=== ACTIVITY ===
Produce as output only the lines below starting at the line with "Task: Click the Make Component cubes icon" and continuing through the line with "1487x1004 pixels.", each one exactly as written.

=== RECORDS FOR PROCESSING ===
"""
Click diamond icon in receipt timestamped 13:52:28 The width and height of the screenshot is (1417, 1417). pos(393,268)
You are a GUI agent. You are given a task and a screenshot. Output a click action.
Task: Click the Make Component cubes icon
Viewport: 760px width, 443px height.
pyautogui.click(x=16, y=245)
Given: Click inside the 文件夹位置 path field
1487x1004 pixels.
"""
"""
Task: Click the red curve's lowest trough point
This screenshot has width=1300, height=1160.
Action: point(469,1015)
"""
"""
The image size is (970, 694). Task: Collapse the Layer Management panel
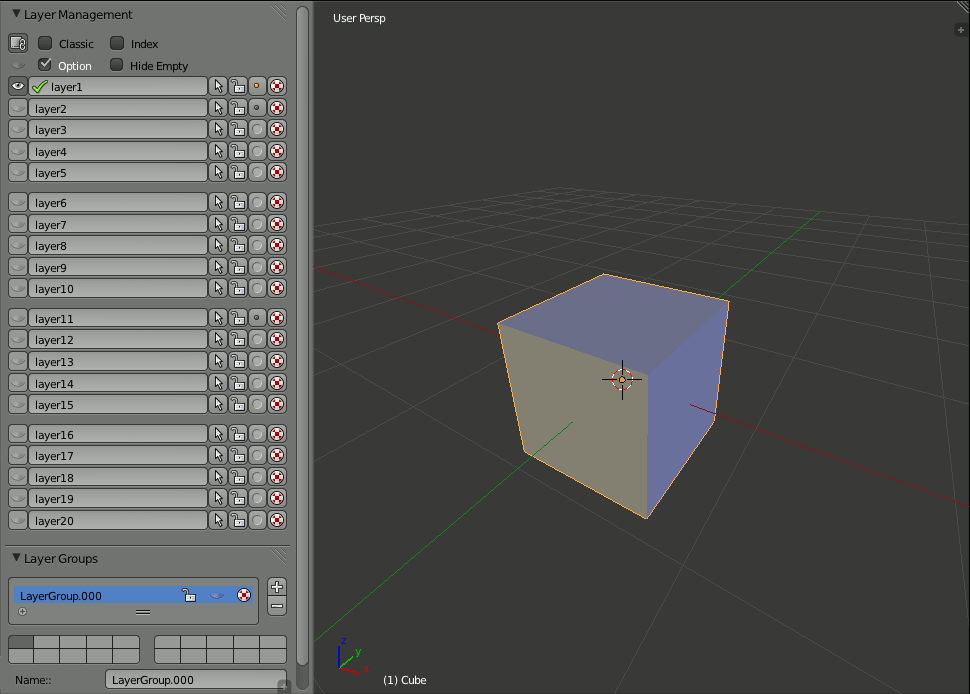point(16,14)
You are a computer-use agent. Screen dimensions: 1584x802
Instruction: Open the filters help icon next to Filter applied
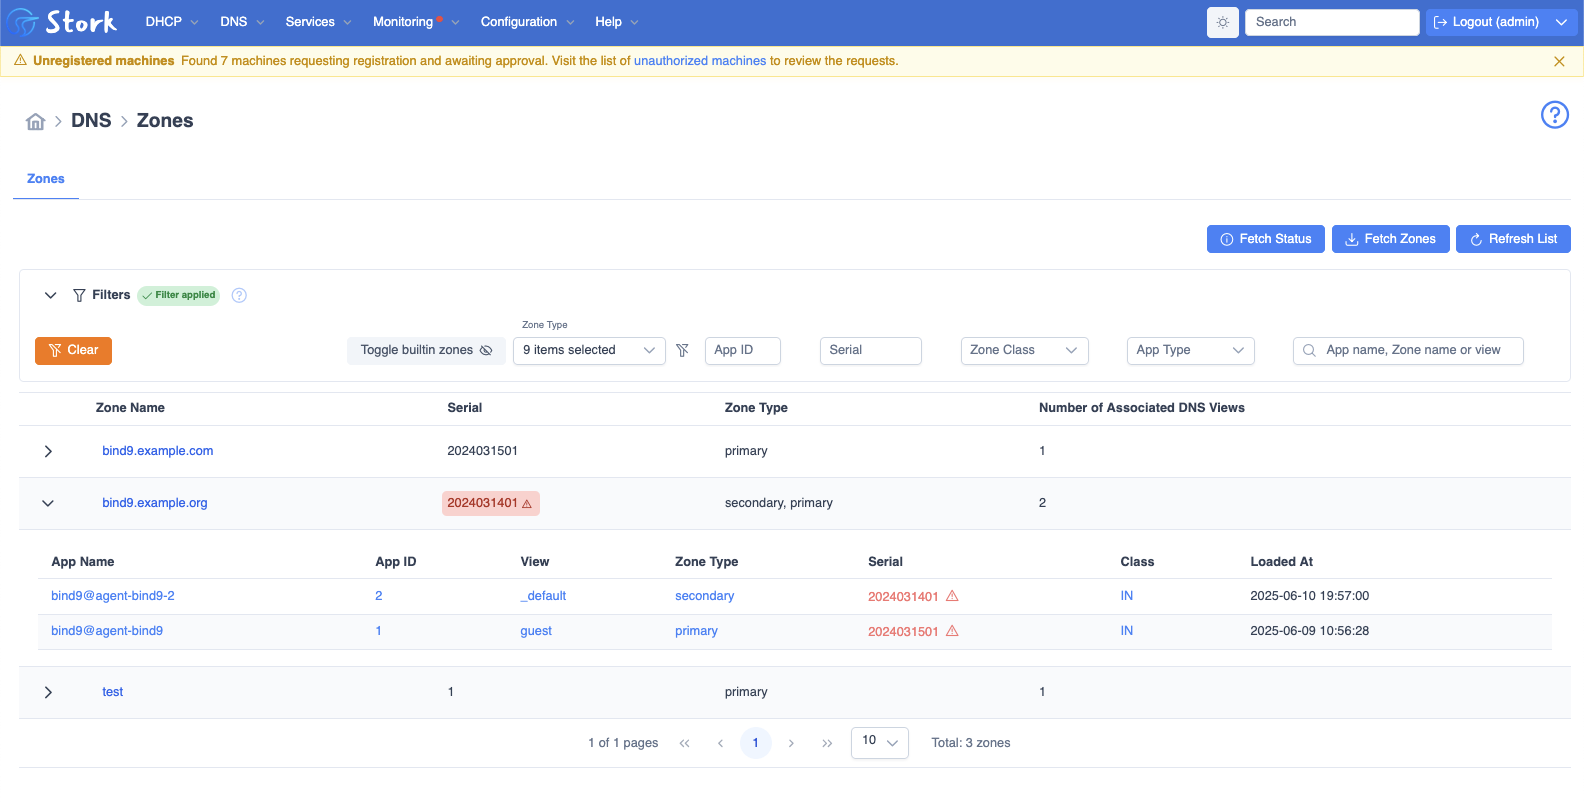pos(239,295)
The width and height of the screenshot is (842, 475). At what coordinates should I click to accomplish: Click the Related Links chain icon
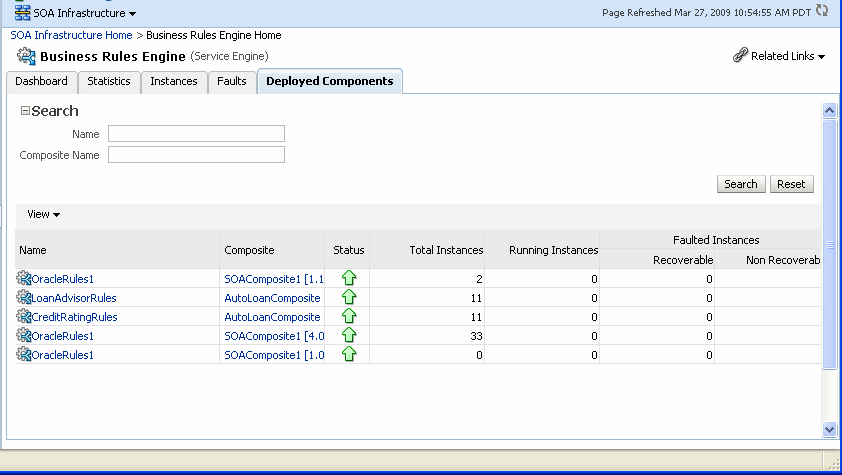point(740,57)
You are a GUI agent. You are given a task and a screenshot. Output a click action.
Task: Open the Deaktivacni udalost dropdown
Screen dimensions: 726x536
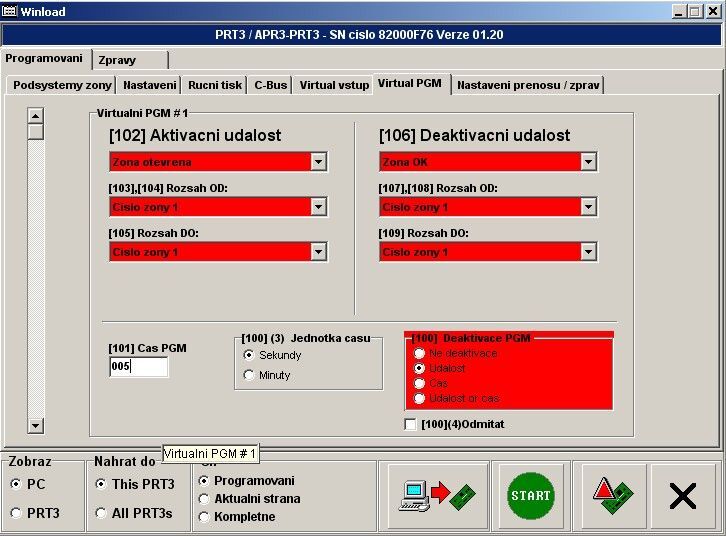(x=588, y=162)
"""
=== SOLUTION ===
Task: Click the Make Component cubes icon
Viewport: 760px width, 443px height.
pyautogui.click(x=16, y=245)
Given: Click inside the 文件夹位置 path field
1487x1004 pixels.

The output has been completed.